--- Start of Document segment ---

Until he is actually accused of a crime, everyone wants laws that protect him from crime and let him interact peacefully and productively with others. Even criminals. Not many murderers would wish to live under laws that permitted them to kill— and be killed. [Everyone? Surely not. There are large numbers of persons, especially among the least rational and most dangerous segment of the populace, who simply don’t think like economists. And even among rational persons of means, there are many who believe that they have the wherewithal to defend themselves while getting away with murder and other anti-social acts.]

I turn now to chapter 63, “The Conservative Mistake.” This is less an apology for anarchy than it is a defense of open borders and an indictment of those who resist change. I take it up because it further illustrates Friedman’s penchant for making broad, unsupported, and (sometimes) off-target assertions — in this case about conservatism.

--- End of Document segment ---

> **Written request**:
Decide whether each statement agrees with the passage on Friedman, answering yes or no and quoting the words of the passage that settle it.
1. Chapter 63 is described as more a defense of open borders than an apology for anarchy.
2. Many murderers would want to live under laws that permitted them to kill and be killed.
3. Chapter 63 is titled "The Liberal Mistake."
The records that come next are separate material and have no connection to the passage on Friedman.

--- Start of Data records ---

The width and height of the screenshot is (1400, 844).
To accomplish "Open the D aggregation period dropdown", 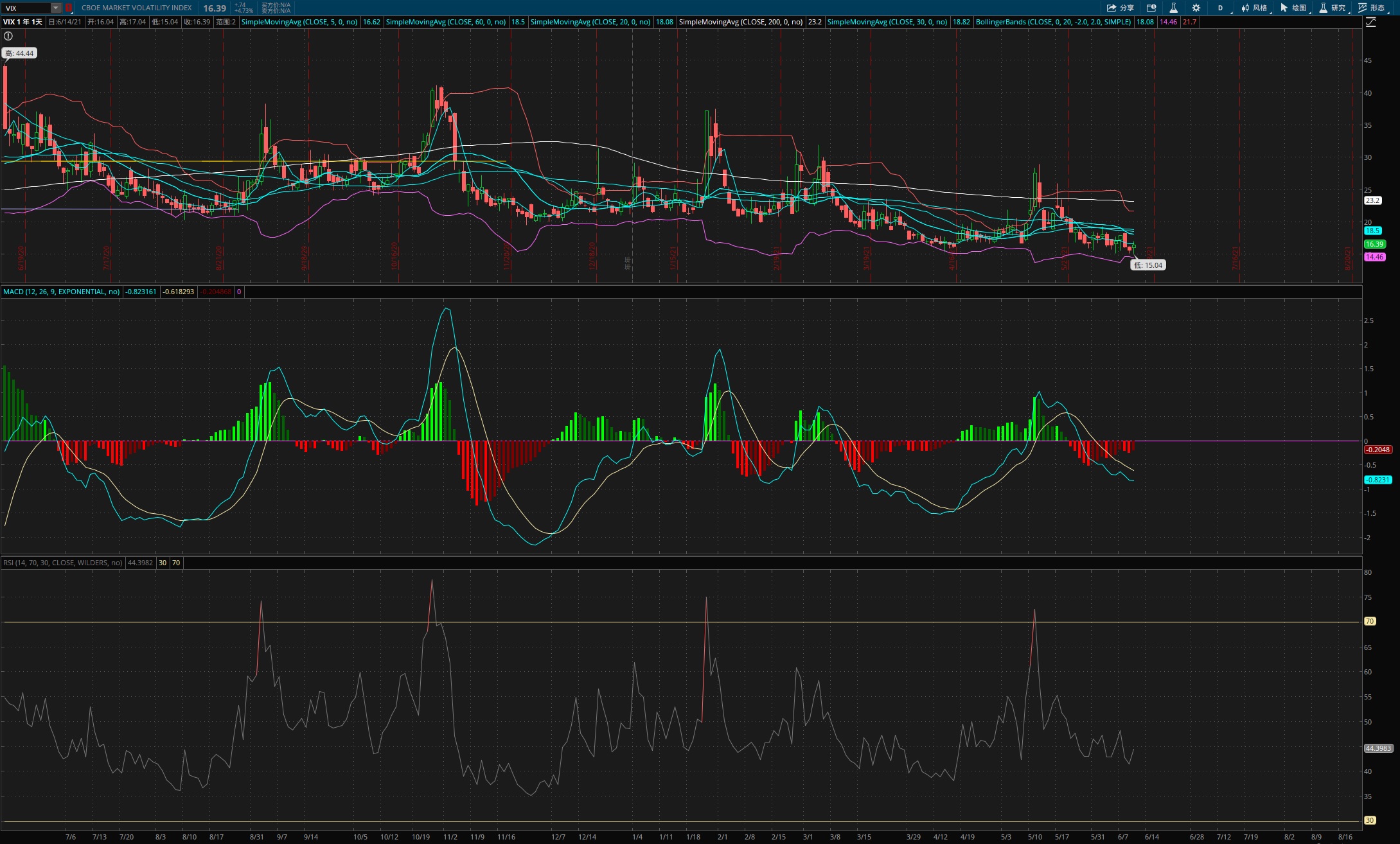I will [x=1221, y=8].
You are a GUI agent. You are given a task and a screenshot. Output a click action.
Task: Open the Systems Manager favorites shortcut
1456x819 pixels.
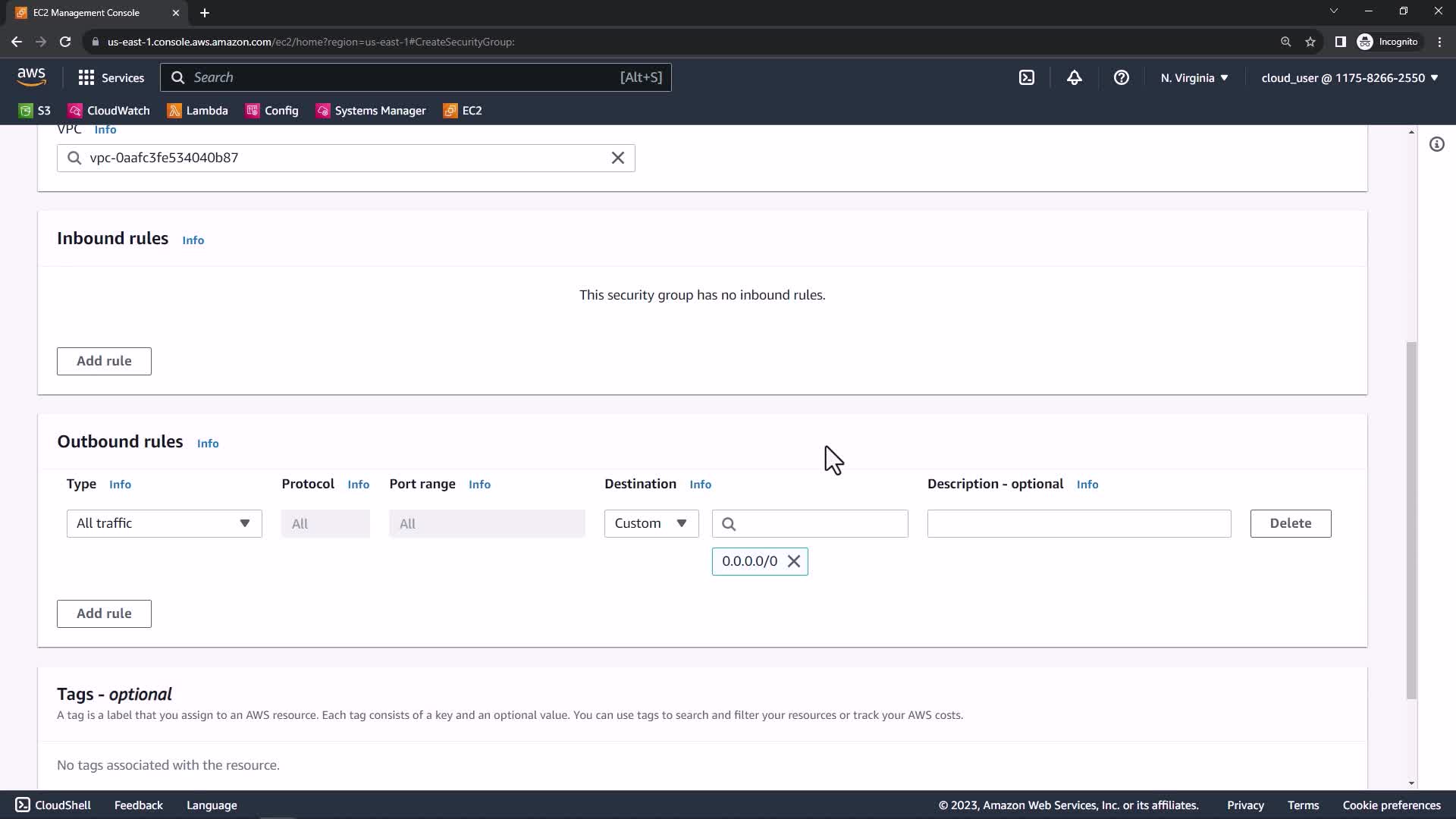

--- End of Data records ---

> **Answer to this task**:
1. Yes: "This is less an apology for anarchy than it is a defense of open borders and an indictment of those who resist change."
2. No: "Not many murderers would wish to live under laws that permitted them to kill— and be killed."
3. No: "I turn now to chapter 63, “The Conservative Mistake.”"